Im internationalen Projektgeschäft hat die EVN zwei Aufträge im Wasserbereich in Rumänien und Polen mit einem Volumen von je 12 Mio. Euro bekommen. Per Ende März arbeitete die EVN-Tochter WTE Wassertechnik in den Bereichen Abwasserentsorgung/Trinkwasseraufbereitung und thermische Klärschlammverwertung an der Planung und Errichtung von neun Projekten in Deutschland, Polen, Litauen, Rumänien, Bahrain und Kuwait. Dazu kommen drei weitere Klärschlamm-Verwertungsprojekte im Rahmen eines Joint Ventures in Deutschland. Beim Großprojekt in Kuwait geht es - nach coronabedingten Herausforderungen wie Reisebeschränkungen - voran. Die vorbereitenden Maßnahmen seien von lokalen Firmen durchgeführt worden, der Rohrtransport aus Asien funktioniere, hieß es heute. Das Projekt umfasst die Errichtung einer Kläranlage und eines Kanalnetzes. Der Auftrag im Volumen von rund 1,5 Mrd. Euro ging an ein Konsortium, dem je zur Hälfte die WTE und ein kuwaitischer Finanzinvestor angehören. Die WTE fungiert als Generalunternehmer.
Gewinn und Umsatz sind im ersten Halbjahr gestiegen. Das Konzernergebnis erhöhte sich um 15,3 Prozent auf 176,0 Mio. Euro. Das EBITDA lag mit 535,8 Mio. Euro um 37,8 Prozent über dem Vorjahreswert. Das EBIT stieg um 10,3 Prozent auf 254,5 Mio. Euro. Der Energiebedarf war witterungsbedingt in allen drei Kernmärkten höher als im Vorjahreszeitraum und lag in Österreich auch über dem langjährigen Durchschnitt, wie die EVN heute mitteilte.
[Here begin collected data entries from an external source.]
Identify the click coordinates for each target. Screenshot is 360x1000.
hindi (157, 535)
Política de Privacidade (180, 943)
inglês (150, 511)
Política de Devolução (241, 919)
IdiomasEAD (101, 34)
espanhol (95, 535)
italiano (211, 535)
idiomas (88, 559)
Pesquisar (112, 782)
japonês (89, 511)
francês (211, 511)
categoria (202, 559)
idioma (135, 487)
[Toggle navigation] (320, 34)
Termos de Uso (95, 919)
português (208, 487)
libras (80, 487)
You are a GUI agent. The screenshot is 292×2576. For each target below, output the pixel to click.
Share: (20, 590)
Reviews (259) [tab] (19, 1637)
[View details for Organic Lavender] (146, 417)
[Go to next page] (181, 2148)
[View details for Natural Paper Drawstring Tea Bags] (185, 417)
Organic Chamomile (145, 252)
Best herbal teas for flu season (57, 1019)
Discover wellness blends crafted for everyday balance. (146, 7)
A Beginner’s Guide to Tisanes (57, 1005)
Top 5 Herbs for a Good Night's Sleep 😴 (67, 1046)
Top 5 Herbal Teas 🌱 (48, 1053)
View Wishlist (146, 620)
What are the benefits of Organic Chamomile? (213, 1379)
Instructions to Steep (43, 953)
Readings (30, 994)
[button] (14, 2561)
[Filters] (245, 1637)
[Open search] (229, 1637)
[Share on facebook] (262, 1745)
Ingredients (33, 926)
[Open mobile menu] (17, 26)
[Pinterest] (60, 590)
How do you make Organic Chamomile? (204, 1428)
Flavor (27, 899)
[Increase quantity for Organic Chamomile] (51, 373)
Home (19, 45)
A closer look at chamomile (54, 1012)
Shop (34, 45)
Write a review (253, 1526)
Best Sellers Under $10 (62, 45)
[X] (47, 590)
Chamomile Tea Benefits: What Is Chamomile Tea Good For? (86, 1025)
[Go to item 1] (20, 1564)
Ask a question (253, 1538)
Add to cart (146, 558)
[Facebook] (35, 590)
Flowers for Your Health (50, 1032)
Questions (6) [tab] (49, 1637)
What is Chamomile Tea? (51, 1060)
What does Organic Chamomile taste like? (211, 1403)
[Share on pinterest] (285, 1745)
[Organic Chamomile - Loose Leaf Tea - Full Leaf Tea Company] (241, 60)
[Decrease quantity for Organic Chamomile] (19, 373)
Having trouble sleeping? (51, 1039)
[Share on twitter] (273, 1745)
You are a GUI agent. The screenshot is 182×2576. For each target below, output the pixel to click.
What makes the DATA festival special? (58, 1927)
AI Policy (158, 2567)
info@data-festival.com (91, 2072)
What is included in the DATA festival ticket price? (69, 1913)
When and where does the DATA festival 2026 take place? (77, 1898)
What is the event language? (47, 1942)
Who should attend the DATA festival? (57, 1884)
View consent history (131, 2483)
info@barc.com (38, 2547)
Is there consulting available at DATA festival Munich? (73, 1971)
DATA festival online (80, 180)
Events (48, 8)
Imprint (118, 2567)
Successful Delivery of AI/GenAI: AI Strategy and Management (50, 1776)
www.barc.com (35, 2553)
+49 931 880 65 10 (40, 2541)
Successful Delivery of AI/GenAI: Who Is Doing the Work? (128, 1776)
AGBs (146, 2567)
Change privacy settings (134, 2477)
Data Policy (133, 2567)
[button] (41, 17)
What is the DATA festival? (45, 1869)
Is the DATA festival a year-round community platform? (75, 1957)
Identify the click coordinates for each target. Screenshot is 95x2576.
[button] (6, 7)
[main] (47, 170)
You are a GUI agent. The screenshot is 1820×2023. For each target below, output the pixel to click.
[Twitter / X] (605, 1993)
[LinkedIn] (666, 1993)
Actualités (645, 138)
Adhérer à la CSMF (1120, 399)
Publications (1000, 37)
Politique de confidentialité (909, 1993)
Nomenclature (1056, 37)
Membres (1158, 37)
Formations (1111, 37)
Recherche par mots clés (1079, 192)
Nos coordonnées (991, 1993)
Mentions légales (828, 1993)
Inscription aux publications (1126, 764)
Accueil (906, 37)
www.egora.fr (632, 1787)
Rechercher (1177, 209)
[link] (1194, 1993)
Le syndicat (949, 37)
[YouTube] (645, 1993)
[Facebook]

Die Umsatzerlöse wuchsen um 7,6 Prozent auf 1,285 Mrd. Euro. Zurückzuführen war dies vor allem auf das internationale Projektgeschäft und dabei auf das im Sommer 2020 gestartete Kuwait-Projekt. Zuwächse gab es zudem im Netzbetrieb - neben der kühleren Witterung wirkten sich hier die per 1. Jänner 2021 von der Regulierungsbehörde E-Control in Österreich festgelegten höheren Netznutzungsentgelte aus. Gegenläufig dazu wirkten geringere Bewertungseffekte aus Absicherungsgeschäften für die Stromerzeugung sowie geringere Umsatzerlöse aus dem Erdgashandel.
Der Ausblick wurde heute bestätigt: Unter der Annahme durchschnittlicher energiewirtschaftlicher Rahmenbedingungen erwartet die EVN für das Geschäftsjahr 2020/21 ein Konzernergebnis in einer Bandbreite von etwa 200 bis 230 Mio. Euro. Der weitere Verlauf der Coronakrise und daraus folgende gesamtwirtschaftliche Auswirkungen könnten einzelne Geschäftsbereiche der EVN und damit die Ergebnisentwicklung des Konzerns jedoch negativ beeinflussen.